Having Big Genitals Sometimes Leads to Extinction, Say Paleobiologists
For most animals, survival is all about being good at getting laid. That’s why sexual dimorphism exists: Males often look and act differently than females of their same species because it helps them attract and secure mates. Some examples are the bright colors the male bird of paradise flaunts while sexy-dancing for its more demure-looking mate, or the bulbously attractive nose of a male sea elephant. According to a Nature study released Wednesday, however, one highly coveted aspect of sexual dimorphism is sometimes a cock block to survival: very large genitalia.
The study, authored by scientists at the Smithsonian’s National Museum of Natural History, shows that the size and shape of at least one species’ genitals has spelled out disaster for longevity. Their analysis of the fossils of ostracods — tiny, shrimp-like crustaceans that are still around today — indicated that individuals with larger and more elongated sex organs had “estimated extinction rates that were ten times higher than those of the same species with the lowest investment.”
“Investment” here refers to genitalia — namely, the amount of energy any species invests into growing bigger sex organs. The idea in this paper is that the energy older ancestors of ostracods spent on having large sex organs left them unable to develop traits that would have left them better equipped for survival, albeit with smaller dicks.
“We showed that when males are larger and more elongated than the females, those species tend to not last as long in the fossil record,” explained co-author and paleobiologist Gene Hunt, Ph.D., in a statement released Wednesday. “They have a higher risk of extinction.”

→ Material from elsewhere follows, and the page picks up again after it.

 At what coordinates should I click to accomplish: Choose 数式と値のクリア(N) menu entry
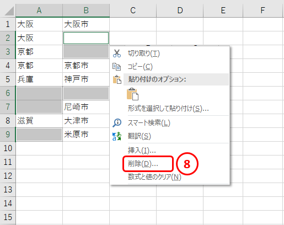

Hunt and his team studied 6,000 ostracod specimens, some of which were part of the collections stored at the Smithsonian’s National Museum of Natural History, the University of Southern Mississippi, and Louisiana State University. Assessing the shapes and sizes of the specimens, they took note of the geological layer in which they were collected. This specimen collection included included 93 species of ostracods that lived between 85 and 65 million years ago.
While some of the specimens indicated that the species lived throughout the entire 20-million-year span, others species had only existed for a few thousand years. The difference between survival and annihilation was the size and shape of the male’s genitalia. While larger organs presumably could produce more sperm, hypothetically increasing the creature’s opportunity for reproductive success, it appears that they lacked adaptations necessary to cope with environmental threats.
Male ostracods that are alive today are no longer hindered by penis size. Now, in a sexual dimorphism twist, they have two penises.
Hunt explains that, moving forward, this over-emphasizing of sexual dimorphism is important to keep in mind when considering how other animals may be threatened with extinction. It appears that to survive, animals need to strike a balance between getting busy and revving up all the other things you need to do to live. A male ostracod cannot live by its large genitalia alone.
“If devoting so much energy to reproduction made it harder for species in the past to adapt to changing circumstances,” says Hunt, “perhaps that same should apply to species we’re concerned about conserving in the present day.”